Per poter sperare di essere in grado di raggiungere mete alte occorre infine la pratica della pietàNon un sentimentalismo o un pietismo che si affida solo ad atteggiamenti esteriori, ma una vita di fede convinta, cosciente, fondata sulla preghiera e la partecipazione ai sacramenti.

Lo aiutano in particolare le due “ali” spirituali che gli dona la pedagogia dei salesiani: l’amore per la Vergine: “La Vergine immacolata è un capolavoro figliale, capolavoro di nascondimento, capolavoro di grazia, capolavoro di pienezza. Essa è piena di virtù e di santità e noi siamo vuoti. Essa è piena di grazia e di amore e noi siamo pieni di odio e di leggerezza. Quale esempio mirabile per noi la Vergine! Quale alta mira! Miriamo in alto: se noi guarderemo in alto, al cielo, non potremo respingere quella forza che ci attrae a Maria e che da Lei si effonde come dalla Madre della Grazia, perché Madre della Sorgente della Grazia”.

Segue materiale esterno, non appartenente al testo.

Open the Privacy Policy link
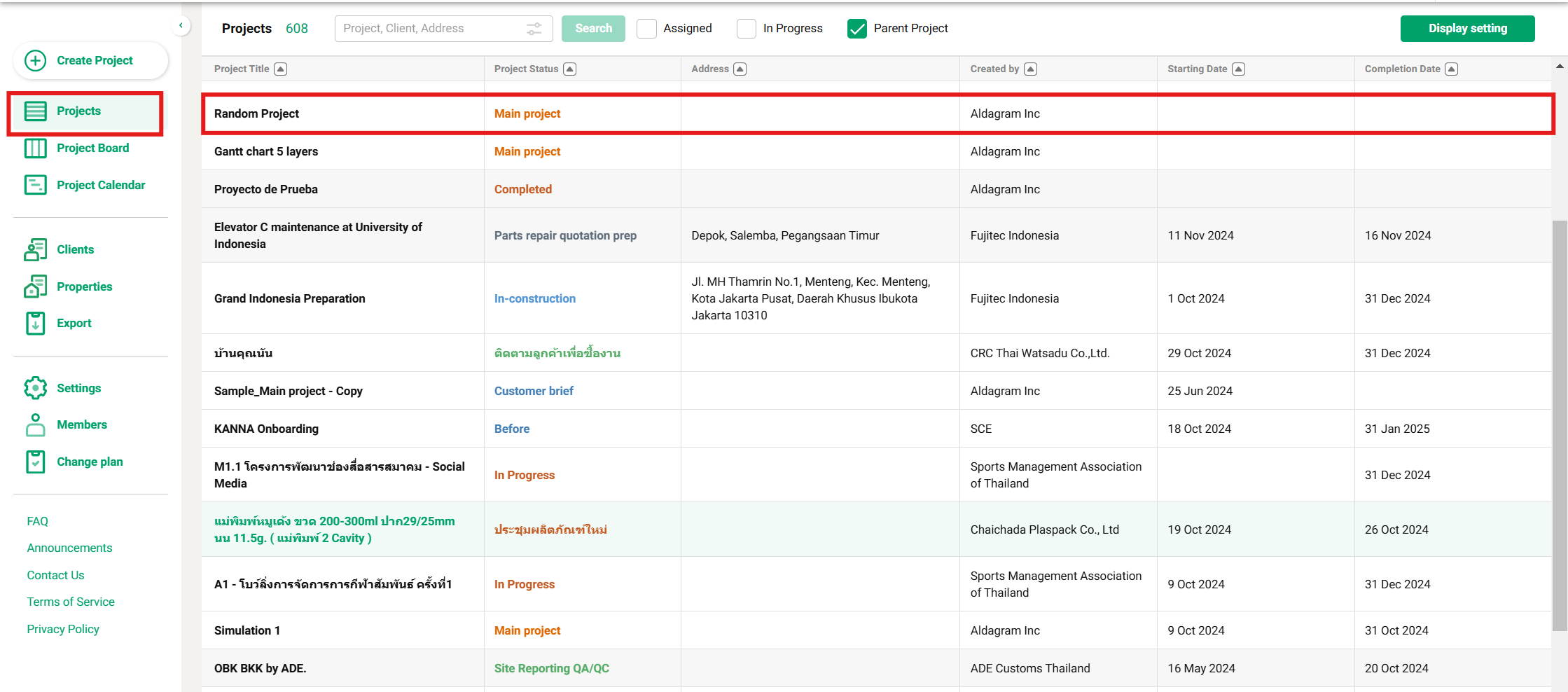This screenshot has height=692, width=1568. 63,629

e la passione per l’Eucaristia:Altri strumenti sono la meditazione, che è chiamata dai santi «preghiera somma»; la devozione alla Vergine Immacolata, Madre misericordiosa e buona, che sempre ha aiutato i suoi fedeli, ed infine, l’Eucaristia, quest’ostia divina che è chiamata pane dei forti. A ragione l’ho ricordata in ultimo, sia perché è l’aiuto più alto e più sublime che il Signore ci possa dare, sia perché vi rimanga più impresso. Amiamo l’Eucarestia fino allo spasimo. Riceviamolo spesso questo sacramento d’amore e sarà l’inizio del viaggio verso una vera e completa purezza, verso una vera santità, perché l’Eucaristia è un sacramento che ci impegna a fondo e non può lasciarci indifferenti”.

Nei confronti dell’Eucaristia Alberto usa un linguaggio ricco di una straordinaria forza emotiva. Nelle pagine del Diario annota: “Ogni qualvolta mi accosto alla santa comunione, ogni qualvolta Gesù nella sua divinità ed umanità entra in me, a contatto con la mia anima, è un accendersi di santi propositi è come un fuoco che arde, il quale entri nel mio cuore, una fiamma che brucia e che consuma, ma che mi rende cosi felice […] e allora mi abbandono tutto ad un colloquio intimo con Gesù, la mia umanità scompare, potrei dire, lì vicino a Lui; tutti i dubbi, tutte le incertezze sono sparite, gli ostacoli appianati, i sacrifici resi gioiosi, le difficoltà gradite. Infine mi inoltro nel pensiero infinito di Dio, come un povero cieco desideroso di luce; sogno il paradiso, la gloria dei santi, lo splendore della visione dell’Eterno, la radiosa felicità dei beati che godono e vivono eternamente, perché hanno amato sulla terra Dio e il prossimo”.

Alla pedagogia dei salesiani Alberto rimase sempre legato: anche anni dopo, nel 1943 in una relazione tenuta in occasione di un Convegno aspiranti e nel 1946, in una lezione rivolta ad un gruppo di genitori, continuerà a proporre il metodo educativo di don Bosco, fiducioso che anche in mezzo alle macerie della guerra fosse possibile per un credente vivere la gioia.